Immunosuppressive agents are also effective as maintenance therapy, and, if tolerated, are generally used for years. After at least 4 years of continuous therapy, there is a 20% risk of relapse if treatment is ceased. Recommencement of therapy is generally effective in this context.

Sulfasalazine or the other oral aminosalicylates are sometimes used, particularly for mild colonic Crohn’s disease, but are not much better than placebo. The dosage regimens are as described above for UC. It has a limited role in maintaining remission: meta-analyses indicate that the number needed to treat is in the order of 16.

Antibiotics such as metronidazole and ciprofloxacin may also have a role in the treatment of perianal disease or in the postoperative setting. They are not generally used for long-term maintenance therapy.

A number of new ‘biologicals’ have been developed. The first was infliximab, a monoclonal antibody directed against tumour necrosis factor alfa (TNFα), an important cytokine involved in inflammation. About 60%–80% of patients will have an initial response to infliximab and more than half of these will benefit from regular infusions every 8 weeks over a period of a year or longer. Other anti-TNF agents that are effective for the treatment of Crohn’s disease are adalimumab and certolizumab. Other biologicals using different strategies for the control of inflammation in Crohn’s disease are in various stages of development.

Surgery is not curative, but is reserved for the treatment of complications or when medical therapy is ineffective. In historical studies, up to 70% of patients will require surgery at some stage; of these, 45%–50% will require more than one operation. It seems likely that the newer treatments and the use of effective maintenance therapy will reduce these figures in time.

Crohn’s colitis is probably associated with an increased risk of colon cancer when longstanding, and colonoscopy surveillance is recommended (Chapter 18).

The agents that are generally regarded as being safe for use in pregnancy are the 5-aminosalicylates, corticosteroids, azathioprine and possibly infliximab. Metronidazole and methotrexate are teratogens.

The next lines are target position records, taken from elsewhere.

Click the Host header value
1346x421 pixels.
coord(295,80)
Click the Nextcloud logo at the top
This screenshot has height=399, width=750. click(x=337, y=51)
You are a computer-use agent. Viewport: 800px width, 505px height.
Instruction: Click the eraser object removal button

Recent epidemiological studies suggest that mortality rates for IBD are similar to that of the general population for the majority of patients. However, older patients with IBD and newly diagnosed cases with severe disease are at increased risk of dying.

SUMMARY

UC almost always involves the rectum and causes urgency and bleeding. It has a remitting and relapsing course. Investigations focus on the activity of the disease, the distribution of the disease and to decide whether complications are present. The main parameters of disease activity are the number of motions per day, the presence of blood and associated constitutional symptoms (Figure 16.1). Extraintestinal manifestations affect the skin, joints, eyes and/or the liver. Endoscopy or radiology may be used to determine the extent of the disease. The aims of therapy are to induce remission in active disease and to maintain remission/ prevent relapse. The mainstay of therapy are the corticosteroids and 5-aminosalicylates. These agents may be administered either orally or as enemas, foams or suppositories. In acute, severe or fulminant colitis, parenteral fluids, high dose intravenous steroids and close monitoring is essential. Consider cyclosporine/infliximab or surgery if there is no clear improvement within 3–7 days.

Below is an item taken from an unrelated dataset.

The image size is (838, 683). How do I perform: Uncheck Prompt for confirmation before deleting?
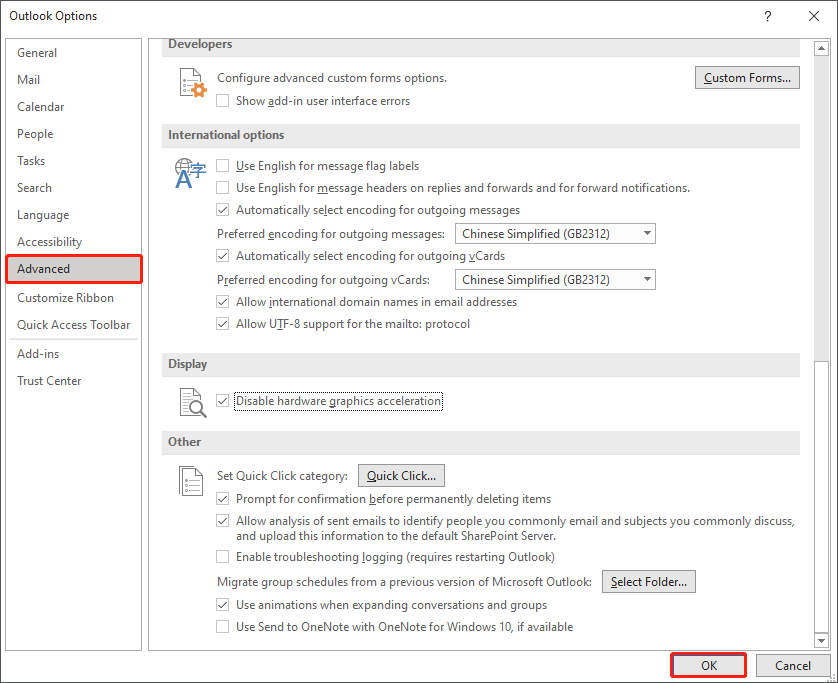pyautogui.click(x=222, y=498)
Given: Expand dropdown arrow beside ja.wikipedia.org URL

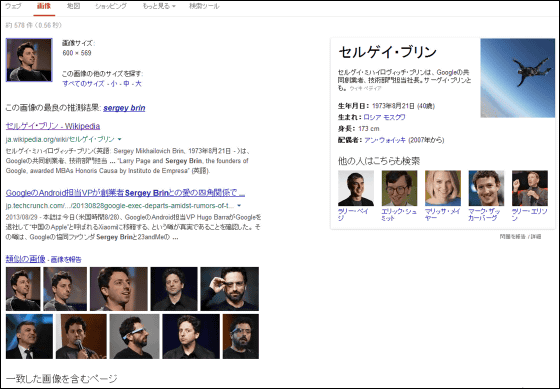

Crohn’s disease is a chronic, debilitating disease of multifactorial aetiology that affects any part of the gastrointestinal tract. There is a genetic predisposition (NOD2/CARD15) in 30%–50% of patients and other potential susceptibility genes are being assessed. Diarrhoea, abdominal pain and weight loss are common symptoms (Figure 16.2). Left-sided CD is similar in presentation to UC. Pain is a prominent symptom in right-sided CD. Systemic symptoms are often more prominent in CD than in UC. Perianal complications are prominent in CD. Activity indices are available but are generally only used in the research situation. A patient’s well-being may be used as a subjective measure of disease activity.